Records for locating displayed items
===
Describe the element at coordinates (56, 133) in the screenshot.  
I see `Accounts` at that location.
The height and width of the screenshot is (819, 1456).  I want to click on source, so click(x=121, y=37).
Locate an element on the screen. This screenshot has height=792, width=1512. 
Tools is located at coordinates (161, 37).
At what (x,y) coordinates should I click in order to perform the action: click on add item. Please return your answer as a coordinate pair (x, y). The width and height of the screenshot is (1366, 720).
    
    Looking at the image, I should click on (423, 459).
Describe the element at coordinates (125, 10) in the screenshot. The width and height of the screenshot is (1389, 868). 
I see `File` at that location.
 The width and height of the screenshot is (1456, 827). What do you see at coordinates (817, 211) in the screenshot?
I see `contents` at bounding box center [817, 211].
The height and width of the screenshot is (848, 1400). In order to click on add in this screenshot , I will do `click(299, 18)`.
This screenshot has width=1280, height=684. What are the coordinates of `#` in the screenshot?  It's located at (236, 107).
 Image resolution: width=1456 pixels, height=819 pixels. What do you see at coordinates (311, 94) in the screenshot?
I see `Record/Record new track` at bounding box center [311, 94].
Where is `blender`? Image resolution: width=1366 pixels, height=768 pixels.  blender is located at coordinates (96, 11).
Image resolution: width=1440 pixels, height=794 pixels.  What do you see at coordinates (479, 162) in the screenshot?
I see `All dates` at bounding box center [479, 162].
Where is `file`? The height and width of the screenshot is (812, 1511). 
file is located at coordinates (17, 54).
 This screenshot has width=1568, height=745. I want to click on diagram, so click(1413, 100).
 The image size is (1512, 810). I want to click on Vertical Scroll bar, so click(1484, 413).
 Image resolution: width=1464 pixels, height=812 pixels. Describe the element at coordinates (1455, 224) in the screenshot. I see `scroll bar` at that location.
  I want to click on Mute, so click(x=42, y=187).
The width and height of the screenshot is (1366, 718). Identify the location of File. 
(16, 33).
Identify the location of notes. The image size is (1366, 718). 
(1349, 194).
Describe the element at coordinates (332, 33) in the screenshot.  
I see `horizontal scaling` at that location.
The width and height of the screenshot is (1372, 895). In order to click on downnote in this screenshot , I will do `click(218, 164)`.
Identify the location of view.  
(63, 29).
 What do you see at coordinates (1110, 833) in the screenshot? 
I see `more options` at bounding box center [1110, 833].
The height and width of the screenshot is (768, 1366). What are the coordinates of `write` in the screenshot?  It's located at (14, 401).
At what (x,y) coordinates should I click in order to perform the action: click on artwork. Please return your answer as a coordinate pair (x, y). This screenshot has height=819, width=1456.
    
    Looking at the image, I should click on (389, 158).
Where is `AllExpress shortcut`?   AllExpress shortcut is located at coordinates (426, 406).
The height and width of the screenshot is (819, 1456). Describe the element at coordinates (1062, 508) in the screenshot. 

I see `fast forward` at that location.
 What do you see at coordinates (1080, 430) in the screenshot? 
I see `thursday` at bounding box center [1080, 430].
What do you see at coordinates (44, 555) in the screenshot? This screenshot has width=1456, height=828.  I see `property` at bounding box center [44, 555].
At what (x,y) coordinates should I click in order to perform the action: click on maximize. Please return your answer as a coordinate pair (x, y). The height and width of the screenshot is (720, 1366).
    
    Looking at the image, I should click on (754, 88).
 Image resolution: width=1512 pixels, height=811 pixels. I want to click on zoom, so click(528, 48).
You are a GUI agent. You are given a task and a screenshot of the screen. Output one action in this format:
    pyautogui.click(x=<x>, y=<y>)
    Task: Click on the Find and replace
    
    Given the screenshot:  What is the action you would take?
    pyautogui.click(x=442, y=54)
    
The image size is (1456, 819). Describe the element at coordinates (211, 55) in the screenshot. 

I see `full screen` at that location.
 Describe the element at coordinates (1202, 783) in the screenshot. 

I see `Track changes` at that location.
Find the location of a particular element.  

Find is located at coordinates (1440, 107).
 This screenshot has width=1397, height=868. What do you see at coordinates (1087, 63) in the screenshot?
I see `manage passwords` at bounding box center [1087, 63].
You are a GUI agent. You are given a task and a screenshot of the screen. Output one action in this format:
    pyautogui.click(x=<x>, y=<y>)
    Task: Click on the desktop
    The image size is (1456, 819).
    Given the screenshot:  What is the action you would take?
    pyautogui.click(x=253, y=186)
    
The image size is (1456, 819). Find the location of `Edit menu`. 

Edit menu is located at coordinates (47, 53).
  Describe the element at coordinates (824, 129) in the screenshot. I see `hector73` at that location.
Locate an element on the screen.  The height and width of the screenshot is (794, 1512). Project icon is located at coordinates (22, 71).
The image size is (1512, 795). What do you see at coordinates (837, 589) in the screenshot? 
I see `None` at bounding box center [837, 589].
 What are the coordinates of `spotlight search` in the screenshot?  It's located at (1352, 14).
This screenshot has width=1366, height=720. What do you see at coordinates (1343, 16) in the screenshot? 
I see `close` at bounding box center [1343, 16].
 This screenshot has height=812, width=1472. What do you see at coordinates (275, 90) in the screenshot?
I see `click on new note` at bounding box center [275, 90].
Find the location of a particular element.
===
- [Stated task]
Please format every line of the entries above as a JSON list of strings, one string per line, omitting blank lines.

- [Task answer]
[
  "Describe the element at coordinates (56, 133) in the screenshot.  ",
  "I see `Accounts` at that location.",
  "The height and width of the screenshot is (819, 1456).  I want to click on source, so click(x=121, y=37).",
  "Locate an element on the screen. This screenshot has height=792, width=1512. ",
  "Tools is located at coordinates (161, 37).",
  "At what (x,y) coordinates should I click in order to perform the action: click on add item. Please return your answer as a coordinate pair (x, y). The width and height of the screenshot is (1366, 720).",
  "    Looking at the image, I should click on (423, 459).",
  "Describe the element at coordinates (125, 10) in the screenshot. The width and height of the screenshot is (1389, 868). ",
  "I see `File` at that location.",
  " The width and height of the screenshot is (1456, 827). What do you see at coordinates (817, 211) in the screenshot?",
  "I see `contents` at bounding box center [817, 211].",
  "The height and width of the screenshot is (848, 1400). In order to click on add in this screenshot , I will do `click(299, 18)`.",
  "This screenshot has width=1280, height=684. What are the coordinates of `#` in the screenshot?  It's located at (236, 107).",
  " Image resolution: width=1456 pixels, height=819 pixels. What do you see at coordinates (311, 94) in the screenshot?",
  "I see `Record/Record new track` at bounding box center [311, 94].",
  "Where is `blender`? Image resolution: width=1366 pixels, height=768 pixels.  blender is located at coordinates (96, 11).",
  "Image resolution: width=1440 pixels, height=794 pixels.  What do you see at coordinates (479, 162) in the screenshot?",
  "I see `All dates` at bounding box center [479, 162].",
  "Where is `file`? The height and width of the screenshot is (812, 1511). ",
  "file is located at coordinates (17, 54).",
  " This screenshot has width=1568, height=745. I want to click on diagram, so click(1413, 100).",
  " The image size is (1512, 810). I want to click on Vertical Scroll bar, so click(1484, 413).",
  " Image resolution: width=1464 pixels, height=812 pixels. Describe the element at coordinates (1455, 224) in the screenshot. I see `scroll bar` at that location.",
  "  I want to click on Mute, so click(x=42, y=187).",
  "The width and height of the screenshot is (1366, 718). Identify the location of File. ",
  "(16, 33).",
  "Identify the location of notes. The image size is (1366, 718). ",
  "(1349, 194).",
  "Describe the element at coordinates (332, 33) in the screenshot.  ",
  "I see `horizontal scaling` at that location.",
  "The width and height of the screenshot is (1372, 895). In order to click on downnote in this screenshot , I will do `click(218, 164)`.",
  "Identify the location of view.  ",
  "(63, 29).",
  " What do you see at coordinates (1110, 833) in the screenshot? ",
  "I see `more options` at bounding box center [1110, 833].",
  "The height and width of the screenshot is (768, 1366). What are the coordinates of `write` in the screenshot?  It's located at (14, 401).",
  "At what (x,y) coordinates should I click in order to perform the action: click on artwork. Please return your answer as a coordinate pair (x, y). This screenshot has height=819, width=1456.",
  "    Looking at the image, I should click on (389, 158).",
  "Where is `AllExpress shortcut`?   AllExpress shortcut is located at coordinates (426, 406).",
  "The height and width of the screenshot is (819, 1456). Describe the element at coordinates (1062, 508) in the screenshot. ",
  "I see `fast forward` at that location.",
  " What do you see at coordinates (1080, 430) in the screenshot? ",
  "I see `thursday` at bounding box center [1080, 430].",
  "What do you see at coordinates (44, 555) in the screenshot? This screenshot has width=1456, height=828.  I see `property` at bounding box center [44, 555].",
  "At what (x,y) coordinates should I click in order to perform the action: click on maximize. Please return your answer as a coordinate pair (x, y). The height and width of the screenshot is (720, 1366).",
  "    Looking at the image, I should click on (754, 88).",
  " Image resolution: width=1512 pixels, height=811 pixels. I want to click on zoom, so click(528, 48).",
  "You are a GUI agent. You are given a task and a screenshot of the screen. Output one action in this format:",
  "    pyautogui.click(x=<x>, y=<y>)",
  "    Task: Click on the Find and replace",
  "    Given the screenshot:  What is the action you would take?",
  "    pyautogui.click(x=442, y=54)",
  "The image size is (1456, 819). Describe the element at coordinates (211, 55) in the screenshot. ",
  "I see `full screen` at that location.",
  " Describe the element at coordinates (1202, 783) in the screenshot. ",
  "I see `Track changes` at that location.",
  "Find the location of a particular element.  ",
  "Find is located at coordinates (1440, 107).",
  " This screenshot has width=1397, height=868. What do you see at coordinates (1087, 63) in the screenshot?",
  "I see `manage passwords` at bounding box center [1087, 63].",
  "You are a GUI agent. You are given a task and a screenshot of the screen. Output one action in this format:",
  "    pyautogui.click(x=<x>, y=<y>)",
  "    Task: Click on the desktop",
  "    The image size is (1456, 819).",
  "    Given the screenshot:  What is the action you would take?",
  "    pyautogui.click(x=253, y=186)",
  "The image size is (1456, 819). Find the location of `Edit menu`. ",
  "Edit menu is located at coordinates (47, 53).",
  "  Describe the element at coordinates (824, 129) in the screenshot. I see `hector73` at that location.",
  "Locate an element on the screen.  The height and width of the screenshot is (794, 1512). Project icon is located at coordinates (22, 71).",
  "The image size is (1512, 795). What do you see at coordinates (837, 589) in the screenshot? ",
  "I see `None` at bounding box center [837, 589].",
  " What are the coordinates of `spotlight search` in the screenshot?  It's located at (1352, 14).",
  "This screenshot has width=1366, height=720. What do you see at coordinates (1343, 16) in the screenshot? ",
  "I see `close` at bounding box center [1343, 16].",
  " This screenshot has height=812, width=1472. What do you see at coordinates (275, 90) in the screenshot?",
  "I see `click on new note` at bounding box center [275, 90].",
  "Find the location of a particular element."
]